Still, there’s plenty of missing features I immediately wish it had, including:
- Option to save your whole Day as a video and export to the Facebook feed (Snapchat)
- Swipeable color and light filters (Snapchat, Instagram)
- Option to choose how long a photo appears
- 3D stickers that can be pinned to objects (Snapchat)
- FaceSwap (Snapchat)
- Personalized avatar stickers like Bitmoji (Snapchat)
- Easily accessible emoji as stickers (Snapchat)
- Caption background colors (Instagram)
- Boomerang or GIF capture (Instagram)
- Brush styles for drawing (Instagram)
- Mentions of friends that would start group chats if you reply (Instagram)
The biggest priorities should be some basic color and light adjustment filters, and caption background colors because Messenger’s font is already a bit hard to read and can blend into the imagery to become unreadable.
Surely with time, Messenger will adopt some of these and build more features that make it stand out. But for v1 of a global rollout, it does a remarkable job of hitting most of the key features so it immediately feels usable.
For now businesses aren’t allowed on Day. There also are no ads, but when asked if he saw an opportunity for them, Marcus told me “Probably . . . we want to experiment with more ways to open threads with businesses . . . You never want us to get in the way of someone sending a message really quickly . . . as long as we keep that alive, we have license to experiment and see whether really good advertising that opens threads people want to have . . . is actually valuable.”

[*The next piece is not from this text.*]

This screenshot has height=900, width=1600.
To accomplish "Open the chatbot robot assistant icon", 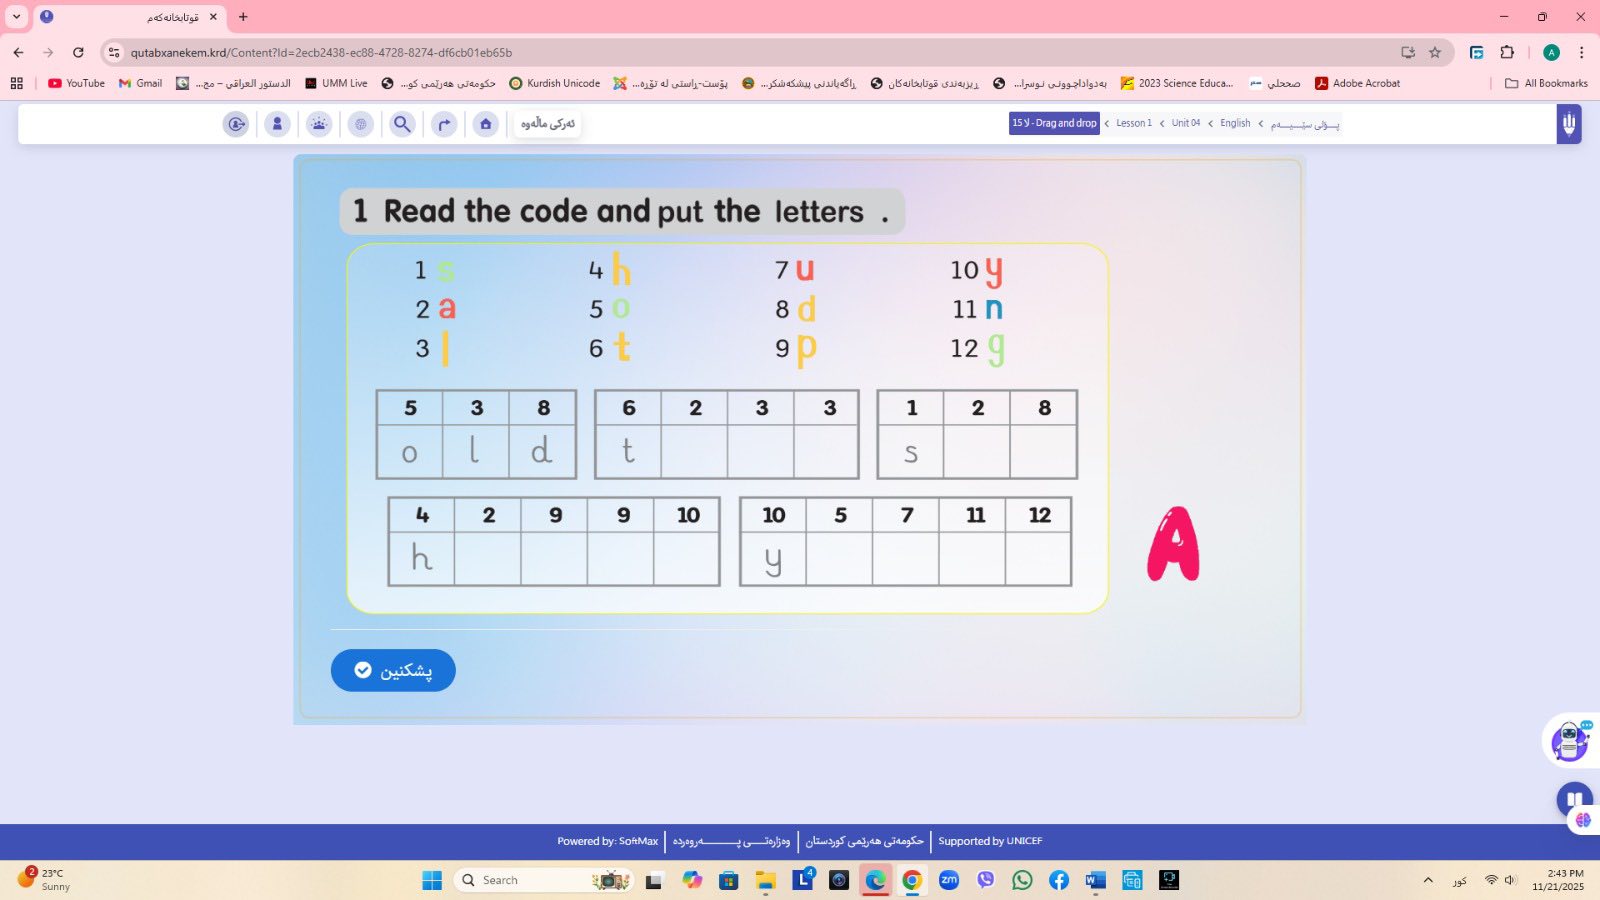I will point(1569,740).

Attacking Snapchat from all angles
Visual communication is the future, and as I wrote yesterday in my deep dive about Messenger’s evolution, any chat app that doesn’t get on board is doomed. Still, Messenger is taking a risk here by putting Day above your threads, reducing the number you see on your screen at first. Branching out so aggressively into social media isn’t worth hampering Messenger’s growth in traditional chat, so Facebook will have to watch carefully to make sure different demographics around the world don’t message less after the rollout.
Facebook was late to the Stories format, but now it’s approaching it and competing with Snapchat through every one of its core apps. If it succeeds, it could further curtail Snapchat’s growth, especially abroad in some markets where teens haven’t even tried it but have been on Messenger, WhatsApp or Instagram for years. Facebook’s versions likely won’t eradicate Snapchatting by existing loyal users, but could chip away at its use cases while being good enough to convince some people they don’t need to sign up for another social network.
There are no punches pulled here. Facebook is unabashedly stealing the best parts of Snapchat and putting them front and center. That might seem like the opposite of innovation, or at least bad sportsmanship. But Facebook’s ideology has always centered around scale, not originality. It wasn’t the first social network, but it’s the one that got everyone. It didn’t invent Stories, but time won’t necessarily reward the one that did. Just those that put them in everyone’s pockets.